Separately, Fajne worked with Wikipedia data while studying in the Information School, Berkeley. Something from that dark period:

  1. An attempt to build a pipeline of ML classifiers that would predict whether a Wikipedia article will be edited in the next 24 hours. Gigabytes of data, tons of features, feature importance analysis and 76% acc. on a balanced set and even worse in the real life. Here you go, Looking For a Needle in the Haystack.
  2. Can you tell a vandal edit from a regular one by how its grammar feels? Probabilistic context-free grammar features (PCFG) were supposed to help. As Fajne's work shows, grammar features rank from 12th to 72th in the feature importance rating in both Damaging and Goodfaith models, which means they can play an important role in the classification process but need more training data to become truly useful.

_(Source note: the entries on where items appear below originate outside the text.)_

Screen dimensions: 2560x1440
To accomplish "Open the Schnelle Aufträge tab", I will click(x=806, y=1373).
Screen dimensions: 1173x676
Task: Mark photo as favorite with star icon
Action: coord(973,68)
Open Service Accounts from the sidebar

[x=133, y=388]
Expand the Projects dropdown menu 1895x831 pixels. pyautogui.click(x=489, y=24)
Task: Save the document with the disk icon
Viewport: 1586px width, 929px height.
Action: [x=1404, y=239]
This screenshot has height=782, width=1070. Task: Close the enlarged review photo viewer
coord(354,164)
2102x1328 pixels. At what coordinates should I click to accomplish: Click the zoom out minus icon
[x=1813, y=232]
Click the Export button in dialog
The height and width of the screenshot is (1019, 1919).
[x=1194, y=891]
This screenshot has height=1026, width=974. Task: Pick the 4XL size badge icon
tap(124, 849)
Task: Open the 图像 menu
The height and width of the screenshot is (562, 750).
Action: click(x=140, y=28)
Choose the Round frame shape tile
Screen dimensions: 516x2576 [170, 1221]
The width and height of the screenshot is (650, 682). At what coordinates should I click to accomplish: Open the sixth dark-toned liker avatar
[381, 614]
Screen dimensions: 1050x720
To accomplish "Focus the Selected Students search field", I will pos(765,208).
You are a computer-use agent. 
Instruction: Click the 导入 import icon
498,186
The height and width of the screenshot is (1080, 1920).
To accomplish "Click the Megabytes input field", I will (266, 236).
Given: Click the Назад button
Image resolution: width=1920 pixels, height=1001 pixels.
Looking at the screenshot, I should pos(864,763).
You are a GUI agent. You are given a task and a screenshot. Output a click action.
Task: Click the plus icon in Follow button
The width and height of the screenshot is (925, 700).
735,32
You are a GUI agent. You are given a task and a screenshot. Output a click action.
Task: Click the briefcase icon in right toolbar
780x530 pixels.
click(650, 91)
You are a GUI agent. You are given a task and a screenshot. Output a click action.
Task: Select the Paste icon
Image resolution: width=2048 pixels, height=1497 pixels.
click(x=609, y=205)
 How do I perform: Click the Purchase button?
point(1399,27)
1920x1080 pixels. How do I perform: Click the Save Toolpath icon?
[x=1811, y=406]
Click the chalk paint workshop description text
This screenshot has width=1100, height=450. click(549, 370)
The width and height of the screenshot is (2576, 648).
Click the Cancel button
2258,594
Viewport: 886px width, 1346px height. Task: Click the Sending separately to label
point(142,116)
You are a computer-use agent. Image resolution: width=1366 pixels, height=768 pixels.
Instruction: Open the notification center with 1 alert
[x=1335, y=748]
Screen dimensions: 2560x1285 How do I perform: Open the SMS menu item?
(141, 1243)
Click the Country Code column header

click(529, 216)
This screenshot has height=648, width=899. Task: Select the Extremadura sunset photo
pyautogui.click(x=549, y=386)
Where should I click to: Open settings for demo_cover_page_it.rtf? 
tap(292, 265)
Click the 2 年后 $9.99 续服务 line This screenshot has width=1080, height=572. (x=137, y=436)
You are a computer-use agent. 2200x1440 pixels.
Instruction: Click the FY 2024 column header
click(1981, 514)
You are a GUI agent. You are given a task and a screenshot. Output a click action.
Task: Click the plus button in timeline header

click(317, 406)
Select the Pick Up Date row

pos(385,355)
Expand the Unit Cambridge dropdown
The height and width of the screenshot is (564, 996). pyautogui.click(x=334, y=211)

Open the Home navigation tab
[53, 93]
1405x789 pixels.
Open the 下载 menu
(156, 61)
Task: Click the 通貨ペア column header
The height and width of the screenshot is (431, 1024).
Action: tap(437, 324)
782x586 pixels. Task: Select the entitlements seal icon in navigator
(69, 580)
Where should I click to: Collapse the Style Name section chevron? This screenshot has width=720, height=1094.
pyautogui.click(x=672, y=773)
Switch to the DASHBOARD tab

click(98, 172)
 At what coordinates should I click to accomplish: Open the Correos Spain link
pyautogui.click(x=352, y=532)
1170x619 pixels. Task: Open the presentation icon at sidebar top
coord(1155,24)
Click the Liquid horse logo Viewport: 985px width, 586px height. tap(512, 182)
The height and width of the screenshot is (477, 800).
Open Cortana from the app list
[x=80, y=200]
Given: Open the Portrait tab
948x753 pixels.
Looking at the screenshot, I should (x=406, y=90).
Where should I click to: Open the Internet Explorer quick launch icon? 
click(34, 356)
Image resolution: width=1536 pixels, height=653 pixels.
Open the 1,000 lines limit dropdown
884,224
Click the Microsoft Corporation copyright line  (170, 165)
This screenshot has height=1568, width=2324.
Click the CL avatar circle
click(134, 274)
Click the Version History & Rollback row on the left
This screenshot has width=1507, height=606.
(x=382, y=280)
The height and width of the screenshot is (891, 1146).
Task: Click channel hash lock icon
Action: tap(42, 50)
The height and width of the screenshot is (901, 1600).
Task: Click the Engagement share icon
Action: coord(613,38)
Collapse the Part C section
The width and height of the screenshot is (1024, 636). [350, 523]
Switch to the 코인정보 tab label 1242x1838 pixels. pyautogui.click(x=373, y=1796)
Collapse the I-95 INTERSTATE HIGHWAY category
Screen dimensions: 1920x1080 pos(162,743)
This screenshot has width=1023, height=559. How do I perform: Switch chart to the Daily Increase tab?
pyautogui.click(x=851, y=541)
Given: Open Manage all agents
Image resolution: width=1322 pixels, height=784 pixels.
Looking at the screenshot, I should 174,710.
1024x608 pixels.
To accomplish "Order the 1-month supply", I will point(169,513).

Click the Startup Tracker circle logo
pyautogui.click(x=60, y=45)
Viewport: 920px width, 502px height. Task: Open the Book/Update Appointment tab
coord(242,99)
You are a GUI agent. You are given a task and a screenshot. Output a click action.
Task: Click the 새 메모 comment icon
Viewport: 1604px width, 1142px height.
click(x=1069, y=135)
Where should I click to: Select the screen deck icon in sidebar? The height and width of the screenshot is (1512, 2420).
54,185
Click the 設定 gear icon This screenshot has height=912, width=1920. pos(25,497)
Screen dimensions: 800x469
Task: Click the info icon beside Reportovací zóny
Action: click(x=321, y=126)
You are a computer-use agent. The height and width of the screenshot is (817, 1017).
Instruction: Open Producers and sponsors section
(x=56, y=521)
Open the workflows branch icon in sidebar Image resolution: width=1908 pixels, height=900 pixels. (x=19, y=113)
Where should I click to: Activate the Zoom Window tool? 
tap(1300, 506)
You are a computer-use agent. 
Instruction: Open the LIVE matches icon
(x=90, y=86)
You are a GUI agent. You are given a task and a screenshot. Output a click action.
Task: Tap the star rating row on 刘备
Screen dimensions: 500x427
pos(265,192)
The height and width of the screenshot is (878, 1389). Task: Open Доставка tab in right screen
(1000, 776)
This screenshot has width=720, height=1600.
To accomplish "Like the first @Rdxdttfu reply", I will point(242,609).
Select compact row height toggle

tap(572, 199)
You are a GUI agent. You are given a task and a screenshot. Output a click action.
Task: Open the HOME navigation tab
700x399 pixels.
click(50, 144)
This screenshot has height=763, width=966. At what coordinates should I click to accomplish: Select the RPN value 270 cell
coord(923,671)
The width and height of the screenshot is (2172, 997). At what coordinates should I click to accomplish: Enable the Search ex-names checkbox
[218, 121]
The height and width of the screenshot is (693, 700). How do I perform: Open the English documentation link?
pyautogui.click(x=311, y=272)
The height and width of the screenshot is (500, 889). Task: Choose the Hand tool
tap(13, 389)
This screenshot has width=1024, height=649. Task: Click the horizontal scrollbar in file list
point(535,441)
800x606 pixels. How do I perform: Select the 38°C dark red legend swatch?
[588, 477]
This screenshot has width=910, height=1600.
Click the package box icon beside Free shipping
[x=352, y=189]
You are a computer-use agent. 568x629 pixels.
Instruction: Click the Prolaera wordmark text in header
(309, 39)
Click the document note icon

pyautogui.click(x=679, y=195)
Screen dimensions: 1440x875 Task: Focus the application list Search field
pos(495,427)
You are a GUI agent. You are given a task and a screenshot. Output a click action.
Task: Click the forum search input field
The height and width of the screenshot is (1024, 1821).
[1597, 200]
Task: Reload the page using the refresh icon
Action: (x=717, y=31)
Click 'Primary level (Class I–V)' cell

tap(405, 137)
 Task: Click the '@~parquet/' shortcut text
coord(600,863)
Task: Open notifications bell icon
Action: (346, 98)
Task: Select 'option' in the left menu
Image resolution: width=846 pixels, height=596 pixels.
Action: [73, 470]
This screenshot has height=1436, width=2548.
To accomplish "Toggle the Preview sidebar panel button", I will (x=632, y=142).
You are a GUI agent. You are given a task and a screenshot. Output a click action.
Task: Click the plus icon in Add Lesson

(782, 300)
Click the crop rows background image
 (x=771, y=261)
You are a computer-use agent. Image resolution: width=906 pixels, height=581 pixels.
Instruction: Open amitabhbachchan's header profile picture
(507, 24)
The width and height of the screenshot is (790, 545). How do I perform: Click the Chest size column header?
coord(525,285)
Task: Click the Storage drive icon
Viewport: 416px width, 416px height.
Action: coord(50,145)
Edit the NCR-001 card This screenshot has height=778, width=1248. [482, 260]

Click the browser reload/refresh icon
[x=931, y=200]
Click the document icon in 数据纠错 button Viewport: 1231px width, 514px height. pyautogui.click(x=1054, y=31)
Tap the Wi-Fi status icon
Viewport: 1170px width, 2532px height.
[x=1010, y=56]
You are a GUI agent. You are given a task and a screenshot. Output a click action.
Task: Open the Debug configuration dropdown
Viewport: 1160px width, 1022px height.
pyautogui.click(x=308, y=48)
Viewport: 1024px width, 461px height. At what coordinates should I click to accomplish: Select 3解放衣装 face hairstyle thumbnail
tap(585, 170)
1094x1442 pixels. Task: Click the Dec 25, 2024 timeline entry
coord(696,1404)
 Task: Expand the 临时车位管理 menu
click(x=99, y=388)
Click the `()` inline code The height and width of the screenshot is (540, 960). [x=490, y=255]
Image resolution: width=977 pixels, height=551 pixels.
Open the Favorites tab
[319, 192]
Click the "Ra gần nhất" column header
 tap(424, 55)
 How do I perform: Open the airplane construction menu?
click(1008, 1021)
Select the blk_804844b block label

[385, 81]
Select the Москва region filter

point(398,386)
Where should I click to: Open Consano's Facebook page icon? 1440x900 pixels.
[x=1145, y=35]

  3. In 2006, Wikipedia editors’ community underwent an accidental social experiment: the Wikimedia Foundation introduced their first anti-vandal automated tools. This experiment had different outcomes for the English and the Russian language communities. It is well known that after the new algorithm started catching newly joined editors on vandalism, often mistakenly, the English Wikipedia saw a sizable decline in their editor’s population. It is not widely known that the Russian Wikipedia was the only one among the Wikis that did not experience that problem. Do Russian pro bono editors differ from the English speaking ones? Is their motivation stronger? Does the Russian wiki-community provide a better support for the newbies? Is the new editors’ high survival rate caused by the social organizational structure of the Russian Wikipedia? Try to find the answers in What Does It Take to Be Pro Bono?